Sin embargo, lo que está en juego es
mucho más que cuestiones de principios. Es cierto que los gobiernos de
izquierda no deben comprometerse con el envío de tropas a otros países y
menos aún en la flagrante violación de los derechos humanos, que en Haití
tiene rasgos de genocidio contra los pobres. En efecto, es en los barrios
más pobres de la periferia urbana de Puerto Príncipe, esos sitios que Mike
Davis sostiene que son “el nuevo escenario geopolítico decisivo”, donde
los cascos azules están actuando con mayor rigor. Brian Concannon,
director del Instituto para la Democracia y la Justicia en Haití, sostiene
que “es difícil no advertir una relación entre las grandes manifestaciones
ocurridas en Cité Soleil y los barrios que la ONU ha seleccionado para
realizar extensas operaciones militares”.
De lo que se trata es de
una guerra contra los pobres encabezada por gobiernos que se dicen afines
a los pobres. Existe una estrecha relación entre las actividades de
nuestros soldados en los barrios pobres de Haití y la militarización de
las favelas y los barrios pobres de las grandes ciudades sudamericanas.
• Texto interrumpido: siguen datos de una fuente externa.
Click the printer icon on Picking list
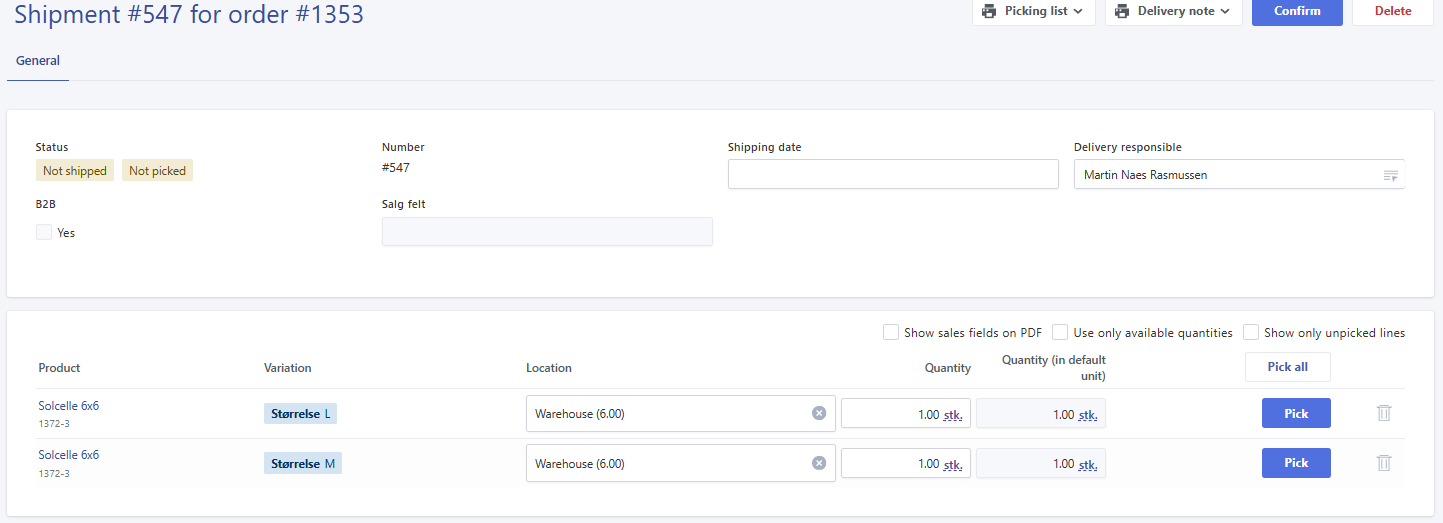This screenshot has height=523, width=1443. pos(989,12)
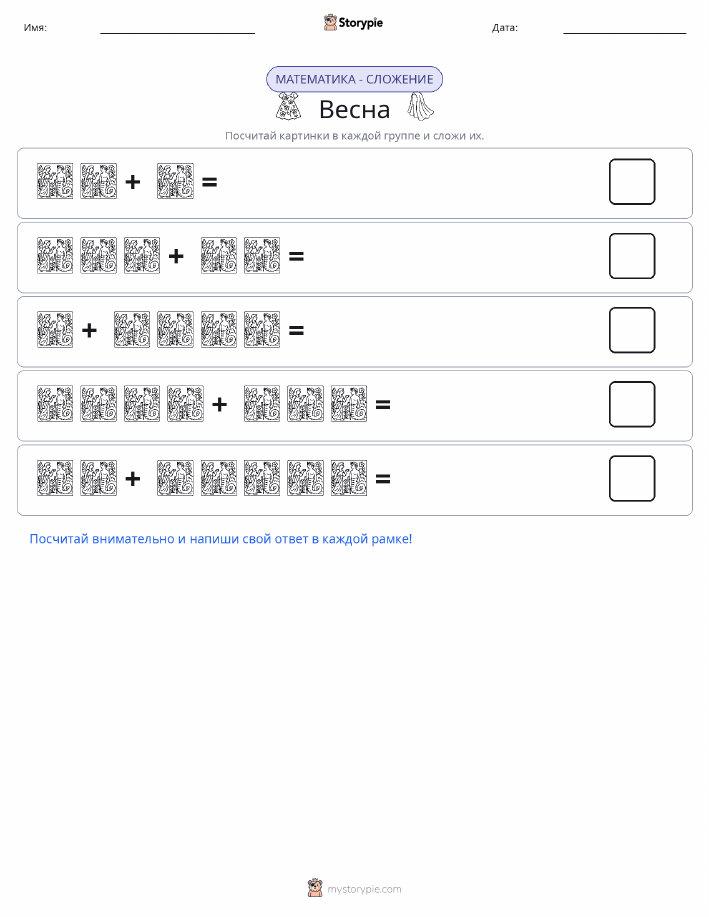Screen dimensions: 709x917
Task: Click the equals sign in the fifth row
Action: [383, 479]
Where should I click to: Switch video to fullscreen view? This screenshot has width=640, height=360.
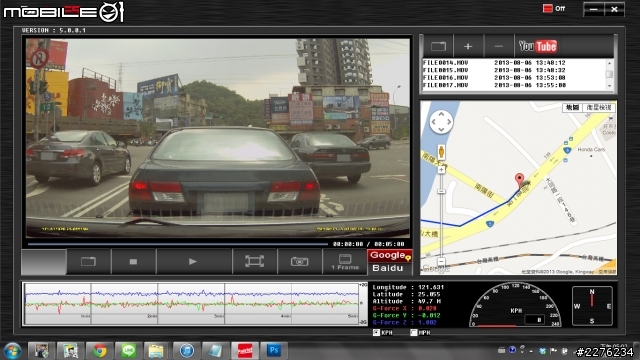coord(254,262)
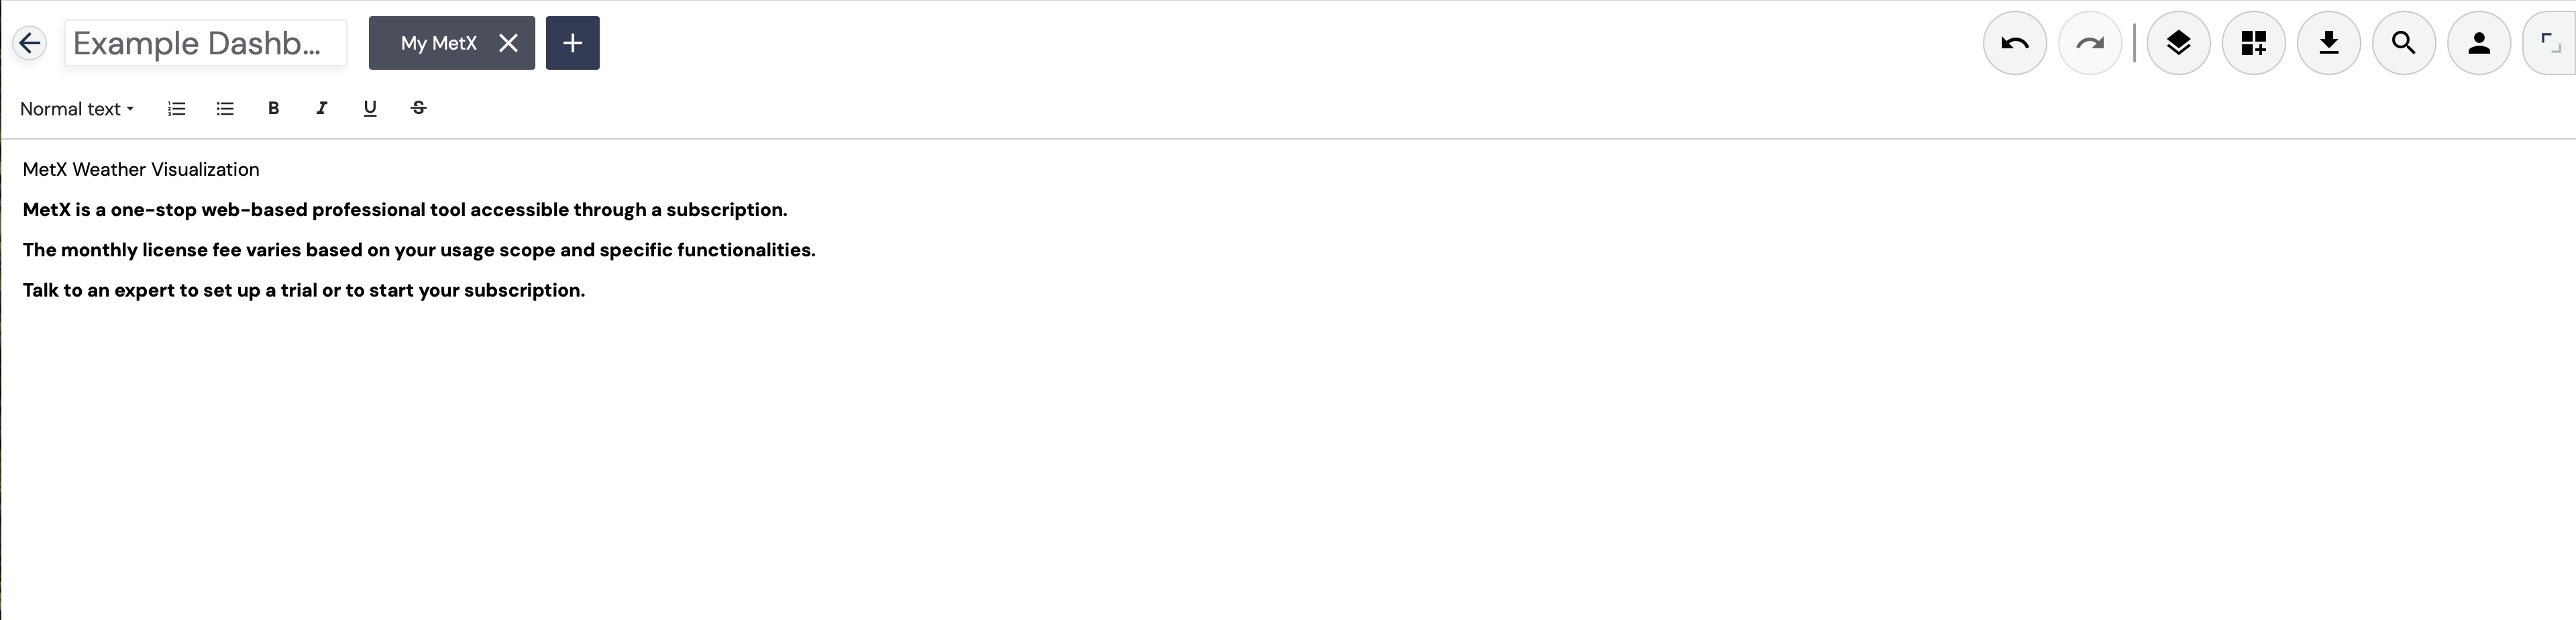This screenshot has width=2576, height=620.
Task: Open search with the magnifier icon
Action: click(2403, 43)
El
diputado bresileño Marcelo Freixo sostiene que “las favelas constituyen el
espacio ocupado por el enemigo público, un espacio de ausencia de derechos
que viene a representar el desorden, la inseguridad, a tal punto que se ha
llegado a colocar un tanque de guerra apuntando contra una comunidad”. Una
política de seguridad que sustituye la ampliación de derechos a los
jóvenes negros pobres que habitan las favelas. En ese sentido, la MINUSTAH
actúa igual que el ejército brasileño en las favelas: criminalizando a los
pobres.
Un siglo atrás la socialdemocracia alemana cruzó el
Rubicón al apoyar la colonización del tercer mundo y la guerra
imperialista de 1914. Esa actitud hacia la política externa alcanzó su
correlato doméstico en la represión al movimiento obrero que tuvo en los
asesinatos de Rosa Luxemburg y Karl Liebknecht su costado más escandaloso.
Una izquierda manchada con sangre de los de abajo deja de ser izquierda.
La solidaridad con la machacada población de Cité Soleil es urgente pero,
a la vez, la mejor forma de defendernos de los abusos que tienen en la
guerra contra los pobres quizá el flanco más ignominioso de las
gobernabilidades progres y de izquierda.